To find a branch in the tree by its name, go to Edit, Find Branch, or hit Control-F. Partial words are fine, and the search is not case sensitive. If you give multiple words, WEAP will search for branches that include all words (e.g., butte creek), unless you include OR (e.g., butte OR creek). To exclude terms precede with a minus (e.g., butte -creek). Hit F3 (or Edit, Find Again) to repeat the search using the same search text. If the bottom of the tree is reached without finding a match, WEAP will wrap around to look from the top of the tree.
You can also Bookmark up to 9 branches on the tree so that you can instantly jump to their location. To set a bookmark, select the branch on the tree and press Shift-Control-#, where # is a number from 1-9. To jump to a previously bookmarked branch, press Control-#. You can also access these functions on the main menu (Tree, Bookmarks), which also lets you clear all bookmarks, and copy the current list to the Windows clipboard.
Data in the tree are organized under six major categories, which appear as the top level of branches in the tree:
Key Assumptions: under which you create and organize independent variables used to "drive" the calculations in your analyses.
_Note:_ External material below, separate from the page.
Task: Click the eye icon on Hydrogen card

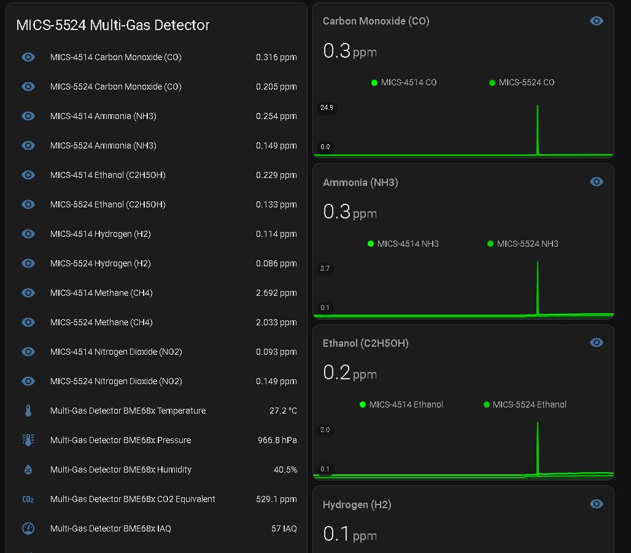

Driver variables are not directly calculated in WEAP, but they are useful as intermediate variables that can be referenced in your modeling calculations. It is very useful to create variables here for all you major modeling assumptions, especially those that will vary from scenario to scenario. Less important intermediate variables should go under Other Assumptions (see below).
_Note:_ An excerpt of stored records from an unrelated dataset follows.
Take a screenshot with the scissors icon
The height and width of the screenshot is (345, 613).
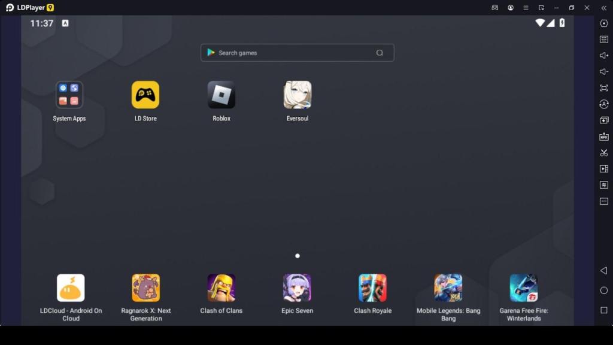(x=603, y=153)
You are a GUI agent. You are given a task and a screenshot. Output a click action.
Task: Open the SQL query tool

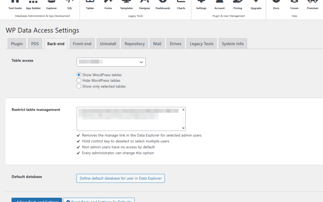click(70, 5)
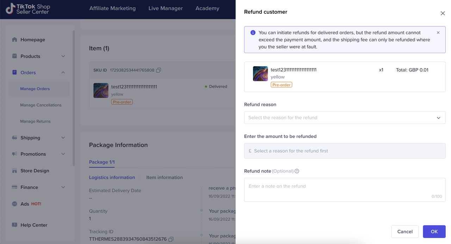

Demand Sites: Demand analysis in WEAP is a disaggregated, end-use based approach for modeling the requirements for water consumption in an area.
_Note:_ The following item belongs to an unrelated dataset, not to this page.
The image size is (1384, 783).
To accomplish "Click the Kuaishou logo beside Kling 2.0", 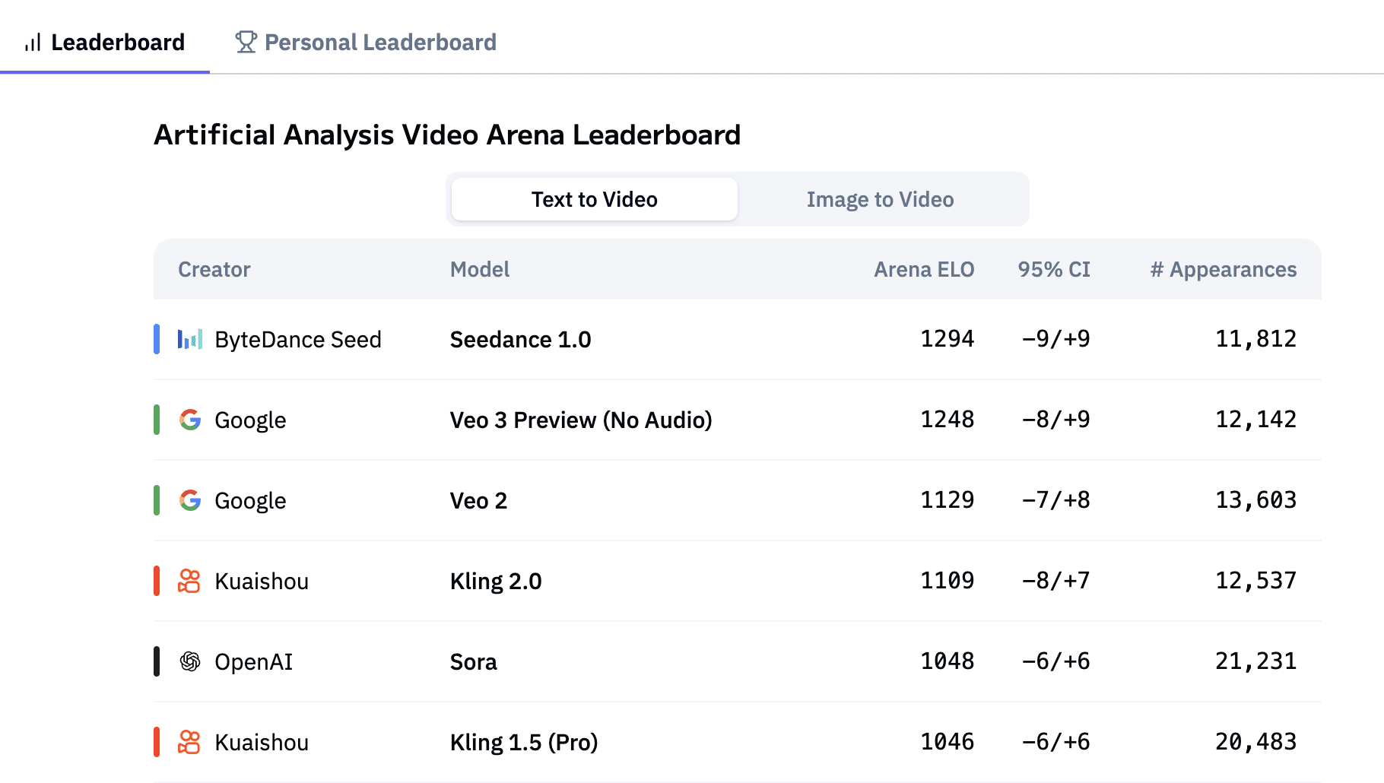I will click(189, 581).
Hydrology: under which future inflows for each supply source are projected using either the Water Year Method or the Read From File Method. You specify the details of these two methods under the Hydrology section.
Supply and Resources: given the monthly supply requirement from Demand and definitions of Hydrology, the Supply and resources section determines the amounts, availability and allocation of supplies, simulates monthly river flows, including surface/groundwater interactions and instream flow requirements, and tracks reservoir and groundwater storage.
Environment: the Environment section tracks pollution from generation to treatment to its outflow and accumulation in surface and underground bodies of water.
Other Assumptions: user-defined intermediate variables are created, similar to Key Assumptions (see above). Note: You can change the name of the Other Assumptions branch.